La ferrovia sotterranea
- Autore: Colson Whitehead
- Genere: Romanzi e saggi storici
- Categoria: Narrativa Straniera
- Anno di pubblicazione: 2017
Leggere un libro dove il razzismo si concretizza con l’immagine del nero africano reso schiavo dagli europei che avevano colonizzato le Americhe sembra volerci ricostruire un quadro storico che tutti noi conosciamo per averlo studiato nei libri di storia già dalle scuole medie.
Nel libro La ferrovia sotterranea di Colson Whitehead (SUR, 2017, trad. M. Testa) non assistiamo soltanto alle atrocità che il bianco ha inferto sui corpi dei neri per sfruttarne le energie al servizio delle sue piantagioni, ma a come si sia inculcata nella cultura del bianco la metonimia nero=schiavo, che ancora oggi sopravvive in quell’America razzista che uccide il nero George Floyd disarmato e ammanettato con la faccia a terra, con un agente bianco che gli preme un ginocchio sul collo nonostante l’uomo a terra gridi di non riuscire più a respirare. Quella stessa America che identifica ancora nelle sue viscere il nero con lo schiavo.

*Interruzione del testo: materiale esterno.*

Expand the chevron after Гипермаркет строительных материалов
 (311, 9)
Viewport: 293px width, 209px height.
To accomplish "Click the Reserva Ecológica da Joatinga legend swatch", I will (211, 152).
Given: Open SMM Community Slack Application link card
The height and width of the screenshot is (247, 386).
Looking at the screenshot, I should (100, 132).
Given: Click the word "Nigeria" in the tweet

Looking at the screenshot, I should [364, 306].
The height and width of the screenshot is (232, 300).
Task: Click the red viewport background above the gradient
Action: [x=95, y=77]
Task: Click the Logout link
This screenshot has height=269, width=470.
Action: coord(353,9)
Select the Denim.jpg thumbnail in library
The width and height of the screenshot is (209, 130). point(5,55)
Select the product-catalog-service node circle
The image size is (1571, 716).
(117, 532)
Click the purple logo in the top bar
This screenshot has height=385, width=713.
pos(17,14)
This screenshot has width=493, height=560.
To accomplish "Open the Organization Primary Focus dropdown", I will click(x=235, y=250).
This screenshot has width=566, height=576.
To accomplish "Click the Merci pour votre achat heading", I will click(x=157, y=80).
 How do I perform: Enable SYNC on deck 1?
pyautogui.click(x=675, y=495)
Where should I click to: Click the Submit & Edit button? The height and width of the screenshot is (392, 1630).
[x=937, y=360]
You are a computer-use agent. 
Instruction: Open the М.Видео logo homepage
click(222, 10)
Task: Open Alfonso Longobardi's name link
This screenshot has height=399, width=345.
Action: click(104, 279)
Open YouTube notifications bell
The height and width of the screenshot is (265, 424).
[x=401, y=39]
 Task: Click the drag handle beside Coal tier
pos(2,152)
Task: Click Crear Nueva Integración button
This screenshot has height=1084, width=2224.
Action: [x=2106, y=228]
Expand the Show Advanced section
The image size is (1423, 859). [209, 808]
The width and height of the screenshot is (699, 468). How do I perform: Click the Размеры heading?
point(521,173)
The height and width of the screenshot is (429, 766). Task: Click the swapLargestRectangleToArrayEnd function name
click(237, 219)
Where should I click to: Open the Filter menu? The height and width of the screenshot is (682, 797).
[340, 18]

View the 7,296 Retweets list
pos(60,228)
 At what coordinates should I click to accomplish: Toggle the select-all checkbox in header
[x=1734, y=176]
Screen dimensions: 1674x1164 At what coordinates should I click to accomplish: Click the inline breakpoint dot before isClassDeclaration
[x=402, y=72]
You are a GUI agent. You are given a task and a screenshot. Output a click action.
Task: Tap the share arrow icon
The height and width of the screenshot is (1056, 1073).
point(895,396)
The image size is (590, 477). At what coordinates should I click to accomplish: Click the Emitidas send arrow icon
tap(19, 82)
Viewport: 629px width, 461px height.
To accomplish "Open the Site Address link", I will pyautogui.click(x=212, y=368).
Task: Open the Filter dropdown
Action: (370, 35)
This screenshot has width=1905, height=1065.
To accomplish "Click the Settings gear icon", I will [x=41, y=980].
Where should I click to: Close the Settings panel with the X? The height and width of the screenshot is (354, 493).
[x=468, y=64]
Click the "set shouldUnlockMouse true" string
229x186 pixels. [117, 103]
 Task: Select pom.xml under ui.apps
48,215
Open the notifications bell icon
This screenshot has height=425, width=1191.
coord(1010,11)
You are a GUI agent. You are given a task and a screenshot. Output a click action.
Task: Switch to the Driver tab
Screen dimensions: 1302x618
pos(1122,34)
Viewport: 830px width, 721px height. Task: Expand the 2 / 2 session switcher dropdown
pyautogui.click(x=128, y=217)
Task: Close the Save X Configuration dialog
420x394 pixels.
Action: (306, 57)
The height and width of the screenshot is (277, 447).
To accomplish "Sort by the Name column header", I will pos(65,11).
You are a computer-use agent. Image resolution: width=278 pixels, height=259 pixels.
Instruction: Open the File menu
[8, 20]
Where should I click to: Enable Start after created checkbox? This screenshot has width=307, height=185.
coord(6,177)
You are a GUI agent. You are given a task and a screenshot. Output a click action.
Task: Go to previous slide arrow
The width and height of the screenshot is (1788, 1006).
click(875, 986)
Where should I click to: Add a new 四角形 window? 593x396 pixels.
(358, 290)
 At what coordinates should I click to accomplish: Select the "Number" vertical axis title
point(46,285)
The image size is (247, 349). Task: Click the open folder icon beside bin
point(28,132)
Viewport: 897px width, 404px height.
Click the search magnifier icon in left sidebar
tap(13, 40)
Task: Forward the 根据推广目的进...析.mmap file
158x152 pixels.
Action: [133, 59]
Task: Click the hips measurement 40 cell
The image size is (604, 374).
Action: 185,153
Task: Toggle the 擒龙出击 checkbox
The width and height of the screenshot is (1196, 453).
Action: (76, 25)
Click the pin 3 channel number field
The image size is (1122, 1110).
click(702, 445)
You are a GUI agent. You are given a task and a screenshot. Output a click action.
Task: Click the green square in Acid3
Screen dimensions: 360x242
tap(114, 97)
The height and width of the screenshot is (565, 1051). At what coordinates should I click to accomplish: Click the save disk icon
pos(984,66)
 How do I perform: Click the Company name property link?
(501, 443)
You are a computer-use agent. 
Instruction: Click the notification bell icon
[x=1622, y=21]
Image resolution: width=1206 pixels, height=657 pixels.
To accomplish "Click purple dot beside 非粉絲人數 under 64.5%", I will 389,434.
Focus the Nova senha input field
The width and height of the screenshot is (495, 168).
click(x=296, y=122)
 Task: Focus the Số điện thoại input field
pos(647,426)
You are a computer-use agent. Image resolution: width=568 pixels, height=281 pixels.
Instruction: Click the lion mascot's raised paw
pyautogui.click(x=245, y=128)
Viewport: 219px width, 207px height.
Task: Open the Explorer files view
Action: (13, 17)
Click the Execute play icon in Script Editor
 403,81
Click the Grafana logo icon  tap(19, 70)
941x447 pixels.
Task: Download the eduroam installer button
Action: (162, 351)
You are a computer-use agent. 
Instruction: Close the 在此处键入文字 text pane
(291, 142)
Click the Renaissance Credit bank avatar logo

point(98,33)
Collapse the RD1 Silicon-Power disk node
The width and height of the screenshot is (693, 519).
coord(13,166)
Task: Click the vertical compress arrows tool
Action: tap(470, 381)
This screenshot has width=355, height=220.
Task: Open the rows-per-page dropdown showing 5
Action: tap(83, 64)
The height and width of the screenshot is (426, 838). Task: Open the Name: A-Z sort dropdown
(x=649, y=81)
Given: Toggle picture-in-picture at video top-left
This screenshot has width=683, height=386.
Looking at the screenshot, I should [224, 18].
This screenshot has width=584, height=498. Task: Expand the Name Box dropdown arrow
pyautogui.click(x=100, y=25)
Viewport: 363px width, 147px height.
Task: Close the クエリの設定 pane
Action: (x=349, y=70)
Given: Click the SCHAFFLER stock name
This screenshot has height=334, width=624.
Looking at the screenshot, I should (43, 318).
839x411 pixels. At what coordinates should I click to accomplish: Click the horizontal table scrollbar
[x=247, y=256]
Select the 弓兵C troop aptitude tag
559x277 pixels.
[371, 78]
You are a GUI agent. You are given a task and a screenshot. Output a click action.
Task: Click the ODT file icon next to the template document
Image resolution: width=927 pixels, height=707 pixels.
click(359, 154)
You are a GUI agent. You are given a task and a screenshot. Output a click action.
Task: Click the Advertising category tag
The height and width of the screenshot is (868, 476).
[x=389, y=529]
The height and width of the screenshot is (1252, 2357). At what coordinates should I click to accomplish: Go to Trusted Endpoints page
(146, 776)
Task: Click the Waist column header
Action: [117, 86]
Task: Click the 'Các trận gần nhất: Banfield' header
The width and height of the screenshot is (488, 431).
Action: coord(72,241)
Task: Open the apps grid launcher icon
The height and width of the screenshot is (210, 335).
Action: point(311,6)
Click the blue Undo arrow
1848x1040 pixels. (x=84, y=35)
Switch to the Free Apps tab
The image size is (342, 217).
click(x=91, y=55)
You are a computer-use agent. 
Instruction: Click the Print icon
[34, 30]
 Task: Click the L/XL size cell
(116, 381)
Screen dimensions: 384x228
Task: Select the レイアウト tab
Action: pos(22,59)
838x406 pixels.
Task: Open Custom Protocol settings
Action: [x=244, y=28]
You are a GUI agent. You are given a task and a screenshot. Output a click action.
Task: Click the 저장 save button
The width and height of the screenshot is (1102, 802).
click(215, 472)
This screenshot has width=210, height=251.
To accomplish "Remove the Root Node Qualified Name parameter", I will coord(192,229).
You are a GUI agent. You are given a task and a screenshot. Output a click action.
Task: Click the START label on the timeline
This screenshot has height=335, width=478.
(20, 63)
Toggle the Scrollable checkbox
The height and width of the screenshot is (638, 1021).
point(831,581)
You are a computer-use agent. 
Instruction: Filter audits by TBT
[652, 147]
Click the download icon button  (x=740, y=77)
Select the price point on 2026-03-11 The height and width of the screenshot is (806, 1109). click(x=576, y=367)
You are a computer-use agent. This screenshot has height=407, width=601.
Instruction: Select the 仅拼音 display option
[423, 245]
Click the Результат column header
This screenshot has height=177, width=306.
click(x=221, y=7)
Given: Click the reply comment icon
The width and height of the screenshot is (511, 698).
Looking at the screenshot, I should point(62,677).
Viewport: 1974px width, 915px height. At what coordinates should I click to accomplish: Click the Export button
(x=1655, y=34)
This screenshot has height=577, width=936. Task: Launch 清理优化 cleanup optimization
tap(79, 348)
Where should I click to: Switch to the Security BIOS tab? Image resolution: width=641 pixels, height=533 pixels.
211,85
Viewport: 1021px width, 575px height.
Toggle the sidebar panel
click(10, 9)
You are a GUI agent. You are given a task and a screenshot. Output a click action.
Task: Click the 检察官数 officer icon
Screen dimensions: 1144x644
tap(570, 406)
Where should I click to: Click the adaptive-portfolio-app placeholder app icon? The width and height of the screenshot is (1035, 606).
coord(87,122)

Perché il razzismo possa essere interpretato è necessario trovare una giustificazione:
“Lo schiavo era considerato inferiore e poiché esisteva una relazione di contiguità tra il colore della pelle nera che significa schiavo cioè inferiore, anche se non c’è più lo schiavo ma rimane il nero, la forza dell’abitudine, la cultura ogni volta che dico nero richiamo l’immagine dello schiavo cioè dell’inferiore”.
L’autore prende la metafora della ferrovia sotterranea e la trasforma in una realtà e si sforza di distruggere la metonimia e distinguere lo schiavo dal nero.
La “ferrovia sotterranea” che dà il titolo al romanzo nella realtà è un’espressione metaforica per indicare un’organizzazione illegale e clandestina che attraverso una serie di itinerari segreti aiutava gli schiavi a fuggire nei cosiddetti stati liberi dove non c’era più la schiavitù: il Canada, ma anche verso il sud verso il Messico.
I membri di questa organizzazione clandestina erano tutti abolizionisti disposti a rischiare la propria vita per portare gli schiavi nel nord libero (ne portarono in salvo tantissimi tra il 1810 e 1850 circa 30.000). Si tratta in pratica di tanti anonimi Oscar Schindler o George Perlasca a dimostrazione che non c’è soltanto la cattiveria dello schiavista, ma anche la bontà di chi si è opposto. Fra i tanti c’è il signor Fletcher, il primo agente della ferrovia sotterranea che Cora e Cesar i protagonisti della fuga vedono nella stazione di quella ferrovia che li porterà lontano verso la salvezza.
Cora, che rimane in assoluto la protagonista del romanzo, subisce le peggiori angherie di un mondo di bianchi sempre alla ricerca di neri ribelli e fuggiaschi disposti a pagare crudeli cacciatori di schiavi che si ostinano a inseguire anche negli stati del nord chi è riuscito a ricostruirsi una vita da libero.
La narrazione procede con scene quasi teatrali, in cui i diversi personaggi danno vita a rappresentazioni di vite disperate eternamente angosciate dal loro essere schiavi.
Non sempre il tempo della storia coincide col tempo del racconto, che riprende in flashback le vicende di personaggi di cui si sono perse le tracce, questo consente al lettore di ricostruire i fatti secondo la sequenza temporale e di alleggerire la narrazione.